Written exercise 1:
In the Prisma text below, why does the team avoid letting developers mix type-safe query functions with raw SQL clauses? Answer in one to three sentences.

Basically, developers don't even need to know how a JOIN works to handle complex queries with relations involved.

Raw queries

Honestly, I expected I'd need to fall back to raw SQL queries all the time. It turned out I was very wrong. While with TypeORM I always needed to give up on the ORM and leverage the query builder, with half of the clauses as non-typed raw strings, with Prisma I only needed to write raw queries a couple of times for complex aggregation queries. I'm talking about really complex aggregations, since simpler ones are nicely supported.

Even for those cases where raw SQL is required, Prisma provides some nice helpers and hints to help us write raw queries, such as tagged templates helpers and utility functions and constants.

One thing that I miss from TypeORM is the possibility to mix type-safe query functions and raw SQL clauses, but I understand this is something the team is trying to avoid because of the consequences it might have on the developer experience and the wrong behavior it might lead to.

Transactions

Prisma lacks a way to handle long-running transactions the way we are used to writing them, such as with multiple operations encapsulated within a callback or batched within a single promise.

Written exercise 2:
Return the records below, unchanged, from their very first line through the line that contains "recycled (729, 366)", including that line.

Records for this exercise:
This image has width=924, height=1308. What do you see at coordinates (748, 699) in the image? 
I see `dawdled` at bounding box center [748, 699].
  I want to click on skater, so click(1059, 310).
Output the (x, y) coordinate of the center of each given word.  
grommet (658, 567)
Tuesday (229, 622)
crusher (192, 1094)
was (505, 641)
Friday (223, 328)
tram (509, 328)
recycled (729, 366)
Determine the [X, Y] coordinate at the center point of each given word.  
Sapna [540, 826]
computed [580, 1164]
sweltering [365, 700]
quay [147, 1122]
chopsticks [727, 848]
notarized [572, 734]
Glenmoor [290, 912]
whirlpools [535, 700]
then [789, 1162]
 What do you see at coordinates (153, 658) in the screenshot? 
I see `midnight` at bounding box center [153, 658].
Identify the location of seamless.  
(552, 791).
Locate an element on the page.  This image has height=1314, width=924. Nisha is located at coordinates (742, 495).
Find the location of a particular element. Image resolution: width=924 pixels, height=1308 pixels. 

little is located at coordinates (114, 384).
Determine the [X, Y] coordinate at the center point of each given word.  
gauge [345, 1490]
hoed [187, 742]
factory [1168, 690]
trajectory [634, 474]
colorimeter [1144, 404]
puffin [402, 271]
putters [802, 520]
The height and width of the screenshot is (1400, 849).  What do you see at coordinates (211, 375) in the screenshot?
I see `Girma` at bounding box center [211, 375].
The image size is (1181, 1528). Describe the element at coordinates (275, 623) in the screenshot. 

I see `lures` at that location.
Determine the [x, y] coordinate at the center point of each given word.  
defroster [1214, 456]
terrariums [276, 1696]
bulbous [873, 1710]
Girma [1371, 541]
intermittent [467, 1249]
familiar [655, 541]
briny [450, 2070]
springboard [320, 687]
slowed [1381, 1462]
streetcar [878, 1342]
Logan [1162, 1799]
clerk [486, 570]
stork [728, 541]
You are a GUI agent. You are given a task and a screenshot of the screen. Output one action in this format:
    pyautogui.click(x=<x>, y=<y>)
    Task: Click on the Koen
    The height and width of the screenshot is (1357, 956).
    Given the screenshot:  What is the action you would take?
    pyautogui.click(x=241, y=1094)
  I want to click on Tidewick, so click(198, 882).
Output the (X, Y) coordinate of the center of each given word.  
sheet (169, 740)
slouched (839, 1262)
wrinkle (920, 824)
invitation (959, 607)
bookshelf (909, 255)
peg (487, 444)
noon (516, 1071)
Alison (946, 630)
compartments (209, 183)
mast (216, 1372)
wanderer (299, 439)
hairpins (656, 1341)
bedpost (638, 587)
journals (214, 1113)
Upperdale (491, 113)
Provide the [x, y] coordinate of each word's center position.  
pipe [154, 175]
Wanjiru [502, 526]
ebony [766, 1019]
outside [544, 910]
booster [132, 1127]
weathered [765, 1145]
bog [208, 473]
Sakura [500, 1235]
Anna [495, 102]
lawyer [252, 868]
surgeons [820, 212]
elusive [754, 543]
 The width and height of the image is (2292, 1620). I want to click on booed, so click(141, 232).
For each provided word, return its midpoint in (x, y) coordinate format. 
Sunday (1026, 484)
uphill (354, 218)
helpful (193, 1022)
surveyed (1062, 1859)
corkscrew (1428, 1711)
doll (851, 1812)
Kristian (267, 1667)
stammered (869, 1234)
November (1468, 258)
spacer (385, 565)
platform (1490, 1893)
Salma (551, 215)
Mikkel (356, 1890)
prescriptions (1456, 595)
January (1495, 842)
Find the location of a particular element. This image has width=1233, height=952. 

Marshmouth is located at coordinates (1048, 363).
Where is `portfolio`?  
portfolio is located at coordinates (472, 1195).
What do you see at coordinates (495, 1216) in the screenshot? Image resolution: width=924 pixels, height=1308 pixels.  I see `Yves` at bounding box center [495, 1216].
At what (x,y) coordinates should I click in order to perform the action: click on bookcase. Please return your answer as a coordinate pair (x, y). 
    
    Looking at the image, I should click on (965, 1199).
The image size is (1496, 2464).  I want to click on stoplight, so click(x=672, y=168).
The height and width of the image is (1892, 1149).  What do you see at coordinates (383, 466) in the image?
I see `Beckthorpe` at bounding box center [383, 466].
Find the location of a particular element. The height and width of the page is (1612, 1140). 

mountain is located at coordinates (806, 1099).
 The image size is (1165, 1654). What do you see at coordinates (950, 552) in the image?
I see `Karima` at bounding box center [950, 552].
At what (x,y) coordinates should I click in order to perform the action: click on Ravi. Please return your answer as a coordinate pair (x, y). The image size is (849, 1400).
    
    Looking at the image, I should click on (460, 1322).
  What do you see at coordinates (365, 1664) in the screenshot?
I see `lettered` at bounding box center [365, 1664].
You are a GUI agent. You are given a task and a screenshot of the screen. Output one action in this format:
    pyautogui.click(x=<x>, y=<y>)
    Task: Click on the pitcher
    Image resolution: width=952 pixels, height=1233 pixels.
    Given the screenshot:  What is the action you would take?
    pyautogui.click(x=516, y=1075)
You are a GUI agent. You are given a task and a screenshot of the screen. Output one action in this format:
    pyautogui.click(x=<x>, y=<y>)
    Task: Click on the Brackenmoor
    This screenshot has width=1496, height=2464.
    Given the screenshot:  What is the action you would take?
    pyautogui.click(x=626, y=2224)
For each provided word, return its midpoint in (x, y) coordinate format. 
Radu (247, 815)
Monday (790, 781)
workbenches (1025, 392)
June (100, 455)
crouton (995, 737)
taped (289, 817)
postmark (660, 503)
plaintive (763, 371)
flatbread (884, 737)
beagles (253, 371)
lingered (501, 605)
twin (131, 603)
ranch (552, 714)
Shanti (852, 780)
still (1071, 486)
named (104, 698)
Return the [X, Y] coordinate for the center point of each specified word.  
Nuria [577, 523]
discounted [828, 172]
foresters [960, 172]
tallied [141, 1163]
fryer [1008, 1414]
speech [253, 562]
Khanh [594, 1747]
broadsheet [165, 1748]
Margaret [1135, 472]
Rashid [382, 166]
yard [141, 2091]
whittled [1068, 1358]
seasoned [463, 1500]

Exercise answer 1:
The team avoids it because of the consequences it might have on the developer experience. It also avoids it because of the wrong behavior it might lead to.

Exercise answer 2:
This image has width=924, height=1308. What do you see at coordinates (748, 699) in the image? 
I see `dawdled` at bounding box center [748, 699].
  I want to click on skater, so click(1059, 310).
Output the (x, y) coordinate of the center of each given word.  
grommet (658, 567)
Tuesday (229, 622)
crusher (192, 1094)
was (505, 641)
Friday (223, 328)
tram (509, 328)
recycled (729, 366)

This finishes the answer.